Records for processing:
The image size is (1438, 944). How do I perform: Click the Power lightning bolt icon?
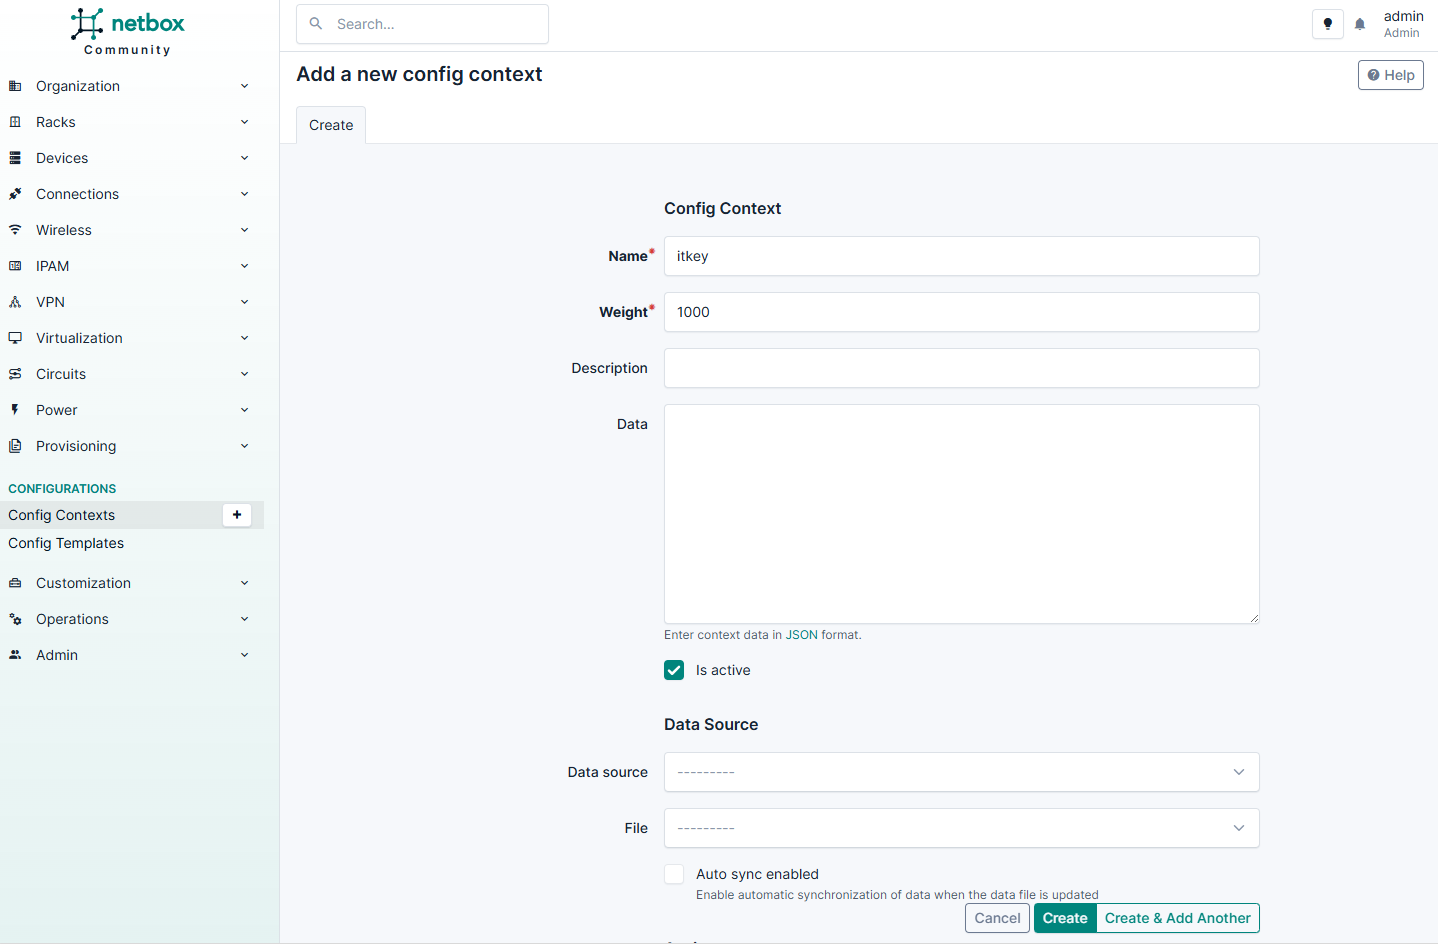click(15, 410)
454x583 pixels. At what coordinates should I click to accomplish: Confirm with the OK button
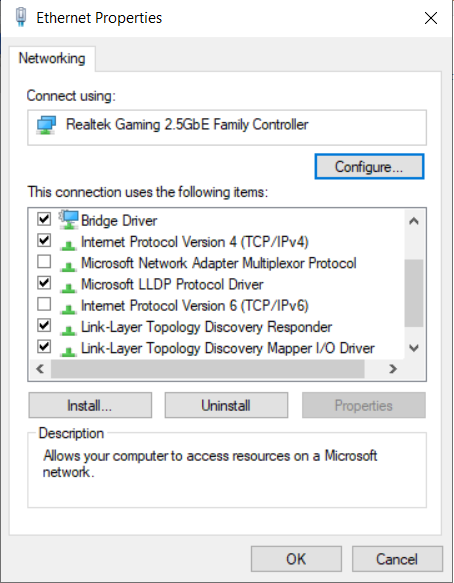[296, 559]
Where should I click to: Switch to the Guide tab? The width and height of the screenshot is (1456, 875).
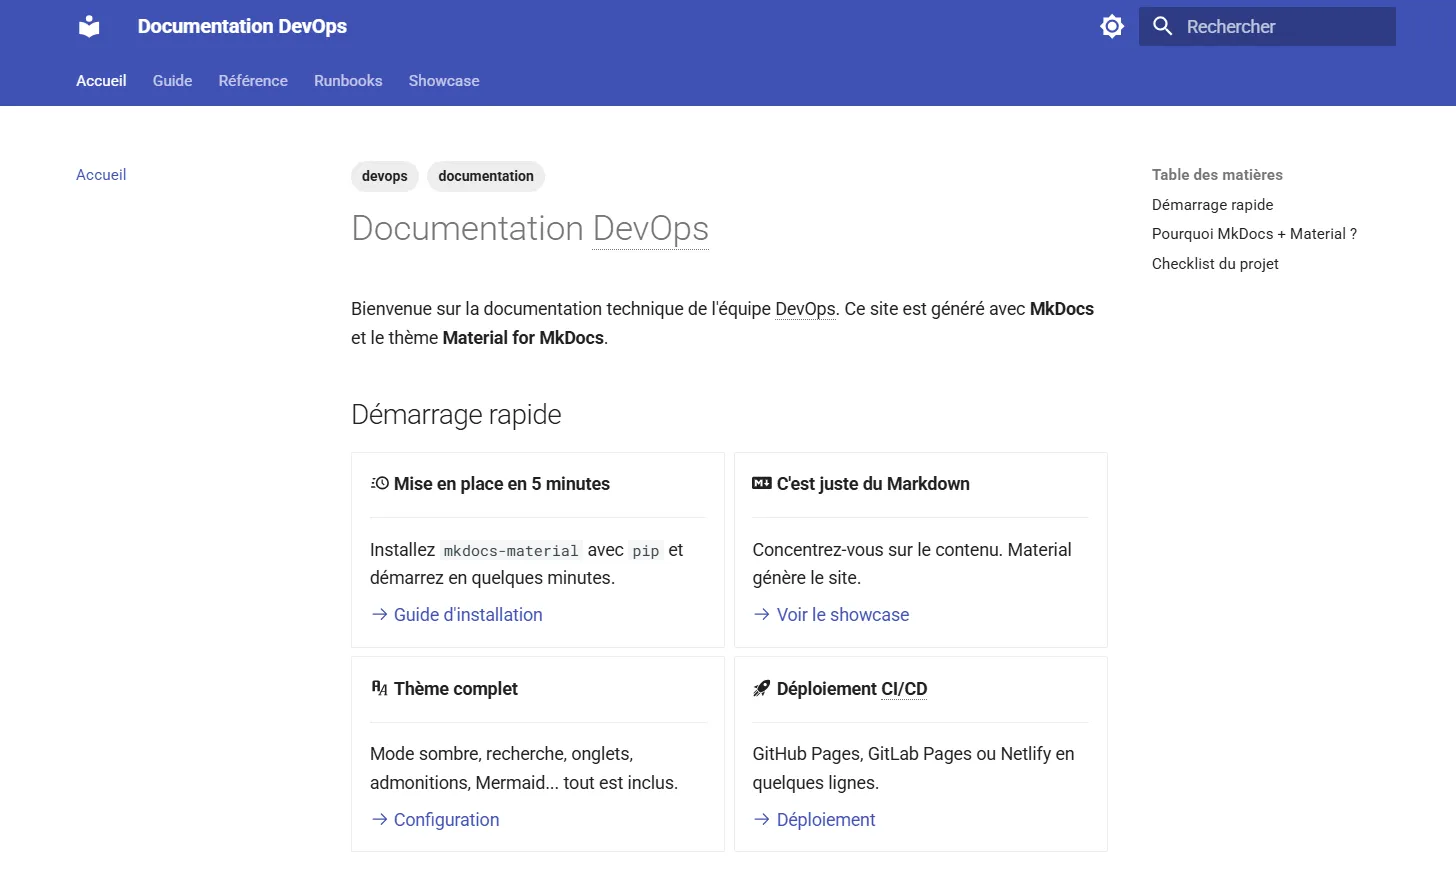coord(172,81)
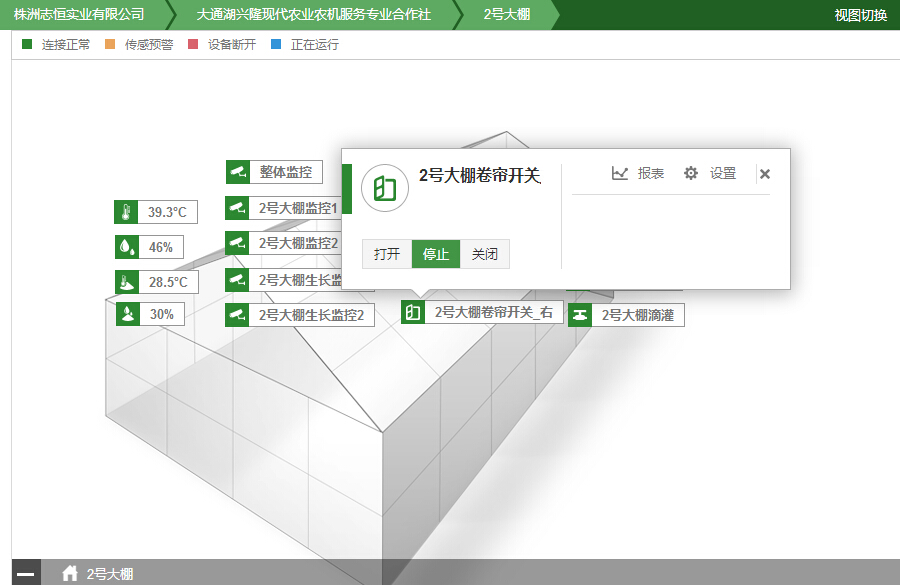Open the 整体监控 camera icon
The height and width of the screenshot is (585, 900).
click(237, 171)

The problem: Working from the lines above, reproduce the material exactly and exclude its pictures.

Answer box:
The image size is (1438, 944). How do I perform: Click the Power lightning bolt icon?
click(15, 410)
454x583 pixels. At what coordinates should I click to accomplish: Confirm with the OK button
[296, 559]
Where should I click to: Switch to the Guide tab? The width and height of the screenshot is (1456, 875).
coord(172,81)
Open the 整体监控 camera icon
The height and width of the screenshot is (585, 900).
click(237, 171)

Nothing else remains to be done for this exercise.